12. The method according to any one of claims 9 to 11, wherein the yield of the amount of final vegetable fat composition obtained compared to the amount of starting vegetable fat composition and any fatty acids and/or esters thereof other than glycerides not originating from the steps g and h in the previous cycle is at least 50%, such as at least 70%, such as at least 80%, such as at least 90%, or such as at least 95%, compared to the amount of starting vegetable fat composition and any fatty acids and/or esters thereof other than glycerides not originating from the steps g and h in the previous cycle.

13. A vegetable fat composition having palmitic acid present at the sn2 position made according to any one of claims 1 to 12.

HOW TO COMPLETE THIS TASK:
Copy everything in the patent claims from "12. The method" down to "the previous cycle.", keeping every word and punctuation mark unchanged.

Saved data entries:
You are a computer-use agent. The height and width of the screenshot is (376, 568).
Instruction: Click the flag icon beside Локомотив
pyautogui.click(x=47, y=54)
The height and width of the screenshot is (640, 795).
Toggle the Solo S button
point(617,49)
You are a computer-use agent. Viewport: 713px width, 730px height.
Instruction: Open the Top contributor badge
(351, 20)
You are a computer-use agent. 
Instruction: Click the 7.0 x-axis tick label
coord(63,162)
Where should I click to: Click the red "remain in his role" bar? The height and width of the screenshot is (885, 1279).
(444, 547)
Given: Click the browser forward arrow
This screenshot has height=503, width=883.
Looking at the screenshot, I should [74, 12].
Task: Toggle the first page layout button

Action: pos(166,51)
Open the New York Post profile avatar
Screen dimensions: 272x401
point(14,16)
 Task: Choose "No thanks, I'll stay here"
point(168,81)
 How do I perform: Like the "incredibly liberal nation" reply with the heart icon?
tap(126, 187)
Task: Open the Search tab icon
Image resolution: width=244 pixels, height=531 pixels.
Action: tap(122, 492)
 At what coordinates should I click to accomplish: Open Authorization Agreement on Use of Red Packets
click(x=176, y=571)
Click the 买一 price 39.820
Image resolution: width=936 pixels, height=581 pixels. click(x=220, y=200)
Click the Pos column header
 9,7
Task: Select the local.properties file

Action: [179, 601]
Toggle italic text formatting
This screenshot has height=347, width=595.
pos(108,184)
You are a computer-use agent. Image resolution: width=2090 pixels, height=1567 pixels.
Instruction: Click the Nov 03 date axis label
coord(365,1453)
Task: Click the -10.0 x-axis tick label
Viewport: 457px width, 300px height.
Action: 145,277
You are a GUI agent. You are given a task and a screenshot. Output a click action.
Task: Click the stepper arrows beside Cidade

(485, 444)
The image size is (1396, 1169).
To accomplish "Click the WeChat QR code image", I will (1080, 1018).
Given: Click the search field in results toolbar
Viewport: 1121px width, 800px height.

YOUR RESPONSE:
12. The method according to any one of claims 9 to 11, wherein the yield of the amount of final vegetable fat composition obtained compared to the amount of starting vegetable fat composition and any fatty acids and/or esters thereof other than glycerides not originating from the steps g and h in the previous cycle is at least 50%, such as at least 70%, such as at least 80%, such as at least 90%, or such as at least 95%, compared to the amount of starting vegetable fat composition and any fatty acids and/or esters thereof other than glycerides not originating from the steps g and h in the previous cycle.